Для нас троих эта встреча стала одной из тех историй, которые есть у любой семьи, – их часто повторяют и периодически приукрашивают. Отец вообще не должен был присутствовать на концерте. Он подменял кого-то, проверяя билеты на входе, когда ассистент Уте запнулся за кулисами о трос и расквасил нос о противовес. Отец, который никогда не был брезгливым, оттирал тряпкой кровь с пола, когда помощник режиссера потянул его за рукав и с отчаянием в голосе спросил, умеет ли он читать ноты с листа.
– Я признался, что умею, – рассказывал отец.
– В этом-то и была сложность, – объясняла Уте. – Мои ассистенты должны всегда следить за мной, а не за нотами. «Смотри, когда я кивну», – сказала я.
– Я не мог на тебя смотреть, я тебя боялся.
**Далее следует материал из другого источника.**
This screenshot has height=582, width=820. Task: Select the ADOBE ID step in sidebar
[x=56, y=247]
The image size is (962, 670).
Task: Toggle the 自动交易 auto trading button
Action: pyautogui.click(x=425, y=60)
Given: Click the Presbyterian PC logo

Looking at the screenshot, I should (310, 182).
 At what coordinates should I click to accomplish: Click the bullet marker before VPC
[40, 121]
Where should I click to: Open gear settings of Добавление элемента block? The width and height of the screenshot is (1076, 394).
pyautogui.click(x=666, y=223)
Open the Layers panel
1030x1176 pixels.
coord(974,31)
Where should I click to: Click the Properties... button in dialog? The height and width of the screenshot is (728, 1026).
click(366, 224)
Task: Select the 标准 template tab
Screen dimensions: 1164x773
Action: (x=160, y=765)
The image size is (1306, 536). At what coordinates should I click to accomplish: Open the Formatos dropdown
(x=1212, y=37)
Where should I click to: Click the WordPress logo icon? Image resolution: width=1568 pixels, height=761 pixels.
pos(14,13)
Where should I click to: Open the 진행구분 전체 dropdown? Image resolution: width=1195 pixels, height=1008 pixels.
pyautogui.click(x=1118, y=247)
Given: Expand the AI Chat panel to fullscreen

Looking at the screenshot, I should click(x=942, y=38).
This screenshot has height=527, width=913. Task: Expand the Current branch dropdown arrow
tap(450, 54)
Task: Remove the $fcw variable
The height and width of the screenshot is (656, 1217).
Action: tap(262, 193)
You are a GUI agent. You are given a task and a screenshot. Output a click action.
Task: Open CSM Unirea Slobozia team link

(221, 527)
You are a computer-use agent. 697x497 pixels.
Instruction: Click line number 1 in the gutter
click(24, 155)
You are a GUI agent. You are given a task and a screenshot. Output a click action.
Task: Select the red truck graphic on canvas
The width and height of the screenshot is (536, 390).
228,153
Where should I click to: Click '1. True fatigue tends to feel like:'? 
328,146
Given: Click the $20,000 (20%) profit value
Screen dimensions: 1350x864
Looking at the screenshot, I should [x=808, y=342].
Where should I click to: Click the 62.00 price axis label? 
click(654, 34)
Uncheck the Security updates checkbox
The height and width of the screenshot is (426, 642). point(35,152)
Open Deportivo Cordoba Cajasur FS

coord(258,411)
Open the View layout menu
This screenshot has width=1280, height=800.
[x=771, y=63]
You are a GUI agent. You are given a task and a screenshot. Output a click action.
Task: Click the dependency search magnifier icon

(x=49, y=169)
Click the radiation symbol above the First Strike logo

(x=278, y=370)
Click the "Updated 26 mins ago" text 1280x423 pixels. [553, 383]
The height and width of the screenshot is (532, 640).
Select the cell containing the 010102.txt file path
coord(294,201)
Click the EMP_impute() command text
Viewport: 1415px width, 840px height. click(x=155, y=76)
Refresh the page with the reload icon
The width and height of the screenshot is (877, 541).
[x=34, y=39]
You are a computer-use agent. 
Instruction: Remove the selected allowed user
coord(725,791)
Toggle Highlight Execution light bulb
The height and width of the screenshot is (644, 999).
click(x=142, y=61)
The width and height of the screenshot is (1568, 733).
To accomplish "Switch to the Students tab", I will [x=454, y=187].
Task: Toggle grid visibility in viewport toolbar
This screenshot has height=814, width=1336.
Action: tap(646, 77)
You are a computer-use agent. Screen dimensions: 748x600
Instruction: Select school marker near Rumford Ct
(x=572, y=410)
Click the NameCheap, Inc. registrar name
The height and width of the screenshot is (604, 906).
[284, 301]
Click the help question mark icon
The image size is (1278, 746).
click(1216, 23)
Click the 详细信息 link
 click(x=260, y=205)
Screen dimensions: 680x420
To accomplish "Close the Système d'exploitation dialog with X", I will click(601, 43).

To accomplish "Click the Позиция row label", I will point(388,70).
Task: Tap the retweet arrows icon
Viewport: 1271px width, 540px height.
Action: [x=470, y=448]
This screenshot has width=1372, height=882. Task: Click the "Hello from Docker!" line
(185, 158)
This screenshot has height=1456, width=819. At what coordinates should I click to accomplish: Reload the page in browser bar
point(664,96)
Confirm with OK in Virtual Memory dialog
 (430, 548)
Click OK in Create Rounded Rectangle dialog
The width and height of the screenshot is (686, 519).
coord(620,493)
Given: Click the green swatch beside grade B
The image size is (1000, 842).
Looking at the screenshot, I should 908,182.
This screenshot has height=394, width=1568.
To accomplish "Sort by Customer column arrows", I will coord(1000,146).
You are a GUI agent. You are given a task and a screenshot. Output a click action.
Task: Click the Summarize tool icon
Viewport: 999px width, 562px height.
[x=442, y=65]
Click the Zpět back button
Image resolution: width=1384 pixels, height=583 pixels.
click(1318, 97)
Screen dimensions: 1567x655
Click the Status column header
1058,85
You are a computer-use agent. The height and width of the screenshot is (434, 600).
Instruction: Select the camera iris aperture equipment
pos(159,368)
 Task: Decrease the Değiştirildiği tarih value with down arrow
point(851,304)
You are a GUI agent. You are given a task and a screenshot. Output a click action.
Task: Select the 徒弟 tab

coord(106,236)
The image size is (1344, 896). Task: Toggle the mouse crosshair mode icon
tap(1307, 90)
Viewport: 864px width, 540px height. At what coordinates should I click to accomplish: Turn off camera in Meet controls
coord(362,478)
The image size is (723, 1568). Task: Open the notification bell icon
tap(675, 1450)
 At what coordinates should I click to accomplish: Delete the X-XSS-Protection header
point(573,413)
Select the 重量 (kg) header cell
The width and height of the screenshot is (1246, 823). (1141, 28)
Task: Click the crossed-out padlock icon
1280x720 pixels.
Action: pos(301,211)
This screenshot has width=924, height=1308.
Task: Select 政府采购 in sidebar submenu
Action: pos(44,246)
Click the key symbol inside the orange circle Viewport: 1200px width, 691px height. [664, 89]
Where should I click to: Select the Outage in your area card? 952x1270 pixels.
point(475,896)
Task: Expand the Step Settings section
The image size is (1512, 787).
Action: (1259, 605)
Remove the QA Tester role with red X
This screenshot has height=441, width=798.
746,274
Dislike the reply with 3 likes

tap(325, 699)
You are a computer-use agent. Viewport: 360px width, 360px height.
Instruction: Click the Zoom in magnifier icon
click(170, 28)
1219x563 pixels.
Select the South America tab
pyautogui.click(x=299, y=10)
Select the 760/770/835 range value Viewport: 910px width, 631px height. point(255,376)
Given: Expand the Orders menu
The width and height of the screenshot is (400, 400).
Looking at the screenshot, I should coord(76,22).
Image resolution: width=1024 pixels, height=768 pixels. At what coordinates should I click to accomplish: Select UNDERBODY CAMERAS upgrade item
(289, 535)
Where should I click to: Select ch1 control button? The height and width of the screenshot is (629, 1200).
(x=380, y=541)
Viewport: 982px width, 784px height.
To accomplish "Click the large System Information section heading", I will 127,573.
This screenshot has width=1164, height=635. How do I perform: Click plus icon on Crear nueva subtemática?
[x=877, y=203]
– Глупый мальчишка, он переворачивал страницы слишком быстро, а потом вообще перелистнул сразу две, – улыбаясь, вспоминала Уте. – Это была катастрофа.
– Я написал тебе записку с извинениями.
– А ты пригласила его в гримерную, – вставляла я.
– А я пригласила его в гримерную, – повторяла Уте.
– И она преподала мне урок по перелистыванию нот, – говорил отец, и они с Уте хохотали.
– Такой милый сообразительный мальчик, – говорила она, взяв его лицо в ладони. – Как могла я не влюбиться?
Но так было в мои пять или шесть лет. А когда мне было восемь, то на мою просьбу рассказать историю Уте отмахнулась: «Да ну, неужели тебе хочется снова слушать эту скучищу».
Для публики и критиков ее роман с Джеймсом стал скандалом. Уте была на вершине успеха и отказалась от всего из-за любви к семнадцатилетнему мальчишке. Они поженились через год, как только он достиг совершеннолетия.
Оливер Ханнингтон уехал в тот же день, когда был закончен бункер; а когда я вернулась из школы, оказалось, что Уте тоже уехала – на гастроли по Германии, даже не предупредив меня. Я обнаружила отца лежащим на диване, уставившимся в потолок невидящим взглядом. На ужин я поела хлопьев и до ночи смотрела телевизор, пока у меня все не поплыло перед глазами.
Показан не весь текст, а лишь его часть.